* **Extrait fourni**:
L’édile d’Europe Ecologie rêve d’un New deal à la française pour sortir de la crise démocratique et désenclaver les banlieues. Rencontre avec ce maire à scandale et auteur à succès d’une des communes les plus pauvres de France : Sevran.

 

Que ce soit dans votre livre « La ville ou la bourse » ou dans les différentes interviews données ces derniers temps, on a l’impression de voir un maire à bout, excédé, perdant le contrôle de la situation ? 

Non, je crois que la situation est compliquée et la vraie question est qu’il est impossible de gérer seul des situations aussi complexes. Je l’explique dans mon livre : il y a une forte incompréhension, un manque de volonté politique pour régler un certain nombre de choses. On le voit avec la crise des seringues par exemple, qui a commencé le 16 avril, la première réunion d’urgence a eu lieu le 2 mai. Il y a un décalage entre une situation d’urgence, une situation de terrain et la réactivité en dehors de la commune, celle l’État et des différents ministères et l’Agence Régionale de Santé sur la question du distribox [distributeur et récupérateur de seringues] par exemple.

Tout cela participe au délitement, y compris au délitement actuel de l’État. Pour moi la crise des seringues marque cet aspect de l’État où tout le monde se positionne à rebours, sort le parapluie pour essayer d’en prendre le moins possible sur la tronche et en même temps aucune proposition pour régler la situation ne se produit.

Pendant une semaine sur la crise des seringues, nous n’avons vu personne. Les enseignants de l’école sont fragilisés, perturbés avec cette histoire. Il y a eu également des volontés de retrait de la part des enseignants et face à cela, même pas un petit mot du ministère qui dit aux enseignants  » Nous sommes là, on vous comprend… machin, bidule « .

Vous avez reçu Manuel Valls, ministre de l’Intérieur, le 12 avril dernier. Qu’est-ce qui a changé depuis son déplacement ?

* **Consigne 1**:
Réponds aux questions suivantes sur l'extrait :
(a) De quelle commune l'élu interrogé est-il maire ?
(b) Quel est le titre de son livre ?
(c) À quelle date s'est tenue la première réunion d'urgence sur la crise des seringues ?
* **Consigne 2**: Dans l'extrait, recopie le passage de « Que ce soit » à « seringues] par exemple. » en renommant « Agence Régionale de Santé » en « ARS ».
* **Consigne 3**: Relève toutes les dates (jour et mois) citées dans l'extrait.
La liste qui suit n'a aucun lien avec l'extrait.

(Données collectées)
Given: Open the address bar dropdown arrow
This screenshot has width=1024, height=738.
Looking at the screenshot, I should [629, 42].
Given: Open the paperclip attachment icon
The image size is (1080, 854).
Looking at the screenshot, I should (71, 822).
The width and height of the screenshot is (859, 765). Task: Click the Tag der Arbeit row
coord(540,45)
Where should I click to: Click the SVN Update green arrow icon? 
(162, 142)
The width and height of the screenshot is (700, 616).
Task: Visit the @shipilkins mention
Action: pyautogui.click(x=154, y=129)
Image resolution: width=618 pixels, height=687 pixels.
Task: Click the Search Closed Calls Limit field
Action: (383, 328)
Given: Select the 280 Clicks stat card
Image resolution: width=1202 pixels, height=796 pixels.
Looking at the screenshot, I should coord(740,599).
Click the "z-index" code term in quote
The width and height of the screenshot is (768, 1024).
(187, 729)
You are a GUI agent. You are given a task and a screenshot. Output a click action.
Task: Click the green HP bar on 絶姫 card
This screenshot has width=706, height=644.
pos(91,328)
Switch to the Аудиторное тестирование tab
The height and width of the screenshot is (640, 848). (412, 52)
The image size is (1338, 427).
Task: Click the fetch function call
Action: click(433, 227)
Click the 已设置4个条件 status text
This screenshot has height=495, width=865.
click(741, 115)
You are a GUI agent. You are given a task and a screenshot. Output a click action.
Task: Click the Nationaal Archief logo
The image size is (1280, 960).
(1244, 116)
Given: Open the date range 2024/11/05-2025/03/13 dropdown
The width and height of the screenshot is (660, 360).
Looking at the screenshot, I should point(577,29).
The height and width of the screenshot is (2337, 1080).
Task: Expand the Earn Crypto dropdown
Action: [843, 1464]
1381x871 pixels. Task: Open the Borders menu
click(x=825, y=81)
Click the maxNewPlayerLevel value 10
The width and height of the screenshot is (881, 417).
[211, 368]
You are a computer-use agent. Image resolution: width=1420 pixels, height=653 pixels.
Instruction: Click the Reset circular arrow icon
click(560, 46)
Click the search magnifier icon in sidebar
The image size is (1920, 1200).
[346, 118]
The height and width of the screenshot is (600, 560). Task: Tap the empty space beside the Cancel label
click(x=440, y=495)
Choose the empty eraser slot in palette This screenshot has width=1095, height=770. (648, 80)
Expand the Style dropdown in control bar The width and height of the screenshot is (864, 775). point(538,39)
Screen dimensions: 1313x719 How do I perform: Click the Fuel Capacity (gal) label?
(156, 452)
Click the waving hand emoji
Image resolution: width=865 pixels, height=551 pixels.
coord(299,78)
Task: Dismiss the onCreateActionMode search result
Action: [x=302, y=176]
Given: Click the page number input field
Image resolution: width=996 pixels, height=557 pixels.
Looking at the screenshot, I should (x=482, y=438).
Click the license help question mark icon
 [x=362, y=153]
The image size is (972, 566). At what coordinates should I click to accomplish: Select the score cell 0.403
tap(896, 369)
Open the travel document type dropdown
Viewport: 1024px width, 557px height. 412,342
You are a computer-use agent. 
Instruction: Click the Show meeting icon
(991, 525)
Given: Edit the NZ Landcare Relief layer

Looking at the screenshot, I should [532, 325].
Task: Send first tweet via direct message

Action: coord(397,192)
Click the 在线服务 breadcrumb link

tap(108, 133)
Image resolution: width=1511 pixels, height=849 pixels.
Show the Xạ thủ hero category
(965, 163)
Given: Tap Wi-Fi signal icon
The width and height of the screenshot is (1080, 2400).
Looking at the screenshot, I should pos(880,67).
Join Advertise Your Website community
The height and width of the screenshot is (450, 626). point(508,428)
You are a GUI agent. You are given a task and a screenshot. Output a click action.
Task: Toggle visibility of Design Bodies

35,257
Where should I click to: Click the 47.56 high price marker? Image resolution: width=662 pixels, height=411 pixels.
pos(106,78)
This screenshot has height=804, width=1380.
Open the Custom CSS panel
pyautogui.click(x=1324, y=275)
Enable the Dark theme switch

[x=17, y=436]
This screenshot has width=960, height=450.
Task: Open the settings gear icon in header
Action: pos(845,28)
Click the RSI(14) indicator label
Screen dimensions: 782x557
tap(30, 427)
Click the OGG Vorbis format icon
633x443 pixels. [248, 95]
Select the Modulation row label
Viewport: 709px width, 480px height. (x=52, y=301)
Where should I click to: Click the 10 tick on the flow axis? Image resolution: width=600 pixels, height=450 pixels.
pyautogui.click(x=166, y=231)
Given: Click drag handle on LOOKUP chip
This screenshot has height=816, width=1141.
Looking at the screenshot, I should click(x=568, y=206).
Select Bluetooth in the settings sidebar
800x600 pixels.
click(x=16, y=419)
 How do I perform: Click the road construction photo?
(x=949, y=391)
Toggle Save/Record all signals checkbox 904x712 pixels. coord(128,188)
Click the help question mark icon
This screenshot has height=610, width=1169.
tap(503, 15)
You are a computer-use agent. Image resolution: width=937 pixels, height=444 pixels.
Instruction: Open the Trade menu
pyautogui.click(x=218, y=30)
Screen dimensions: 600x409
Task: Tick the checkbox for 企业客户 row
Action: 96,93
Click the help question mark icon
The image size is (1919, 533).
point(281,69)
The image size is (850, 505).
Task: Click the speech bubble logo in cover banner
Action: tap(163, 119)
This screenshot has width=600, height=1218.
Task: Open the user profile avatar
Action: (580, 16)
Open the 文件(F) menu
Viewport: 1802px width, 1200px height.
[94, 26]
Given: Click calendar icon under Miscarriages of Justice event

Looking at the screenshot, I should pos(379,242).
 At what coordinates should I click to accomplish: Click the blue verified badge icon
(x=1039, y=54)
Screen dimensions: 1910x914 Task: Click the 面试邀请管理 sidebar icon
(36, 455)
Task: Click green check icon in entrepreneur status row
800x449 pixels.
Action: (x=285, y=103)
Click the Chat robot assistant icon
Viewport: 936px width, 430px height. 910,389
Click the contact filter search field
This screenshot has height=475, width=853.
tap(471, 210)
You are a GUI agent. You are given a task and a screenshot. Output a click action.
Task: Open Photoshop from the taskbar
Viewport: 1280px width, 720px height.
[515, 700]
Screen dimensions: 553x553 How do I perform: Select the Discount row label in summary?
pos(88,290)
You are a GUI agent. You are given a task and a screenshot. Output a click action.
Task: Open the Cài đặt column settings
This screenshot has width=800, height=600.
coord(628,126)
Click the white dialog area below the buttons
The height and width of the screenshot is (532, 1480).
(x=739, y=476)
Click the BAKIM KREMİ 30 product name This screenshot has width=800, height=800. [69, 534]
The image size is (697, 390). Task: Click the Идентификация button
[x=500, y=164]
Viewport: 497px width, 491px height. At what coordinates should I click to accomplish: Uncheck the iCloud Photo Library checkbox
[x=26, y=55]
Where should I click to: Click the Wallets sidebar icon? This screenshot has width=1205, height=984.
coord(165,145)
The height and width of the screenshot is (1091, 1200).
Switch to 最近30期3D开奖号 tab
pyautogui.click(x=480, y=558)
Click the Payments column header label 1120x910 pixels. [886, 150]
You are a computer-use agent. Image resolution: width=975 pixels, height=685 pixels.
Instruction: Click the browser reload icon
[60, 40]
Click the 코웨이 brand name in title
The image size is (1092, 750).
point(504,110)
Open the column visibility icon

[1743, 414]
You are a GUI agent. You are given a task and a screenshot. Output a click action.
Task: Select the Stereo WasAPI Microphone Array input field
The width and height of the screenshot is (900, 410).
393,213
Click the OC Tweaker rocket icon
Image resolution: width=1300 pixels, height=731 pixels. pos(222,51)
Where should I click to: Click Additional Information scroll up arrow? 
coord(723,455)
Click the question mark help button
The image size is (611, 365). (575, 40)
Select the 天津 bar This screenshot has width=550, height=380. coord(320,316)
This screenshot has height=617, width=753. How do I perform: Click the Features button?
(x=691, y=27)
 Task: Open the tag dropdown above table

* **Solution 1**:
(a) Sevran.
(b) « La ville ou la bourse ».
(c) Le 2 mai.

* **Solution 2**:
Que ce soit dans votre livre « La ville ou la bourse » ou dans les différentes interviews données ces derniers temps, on a l’impression de voir un maire à bout, excédé, perdant le contrôle de la situation ? 

Non, je crois que la situation est compliquée et la vraie question est qu’il est impossible de gérer seul des situations aussi complexes. Je l’explique dans mon livre : il y a une forte incompréhension, un manque de volonté politique pour régler un certain nombre de choses. On le voit avec la crise des seringues par exemple, qui a commencé le 16 avril, la première réunion d’urgence a eu lieu le 2 mai. Il y a un décalage entre une situation d’urgence, une situation de terrain et la réactivité en dehors de la commune, celle l’État et des différents ministères et l’ARS sur la question du distribox [distributeur et récupérateur de seringues] par exemple.

* **Solution 3**: Le 16 avril, le 2 mai, le 12 avril.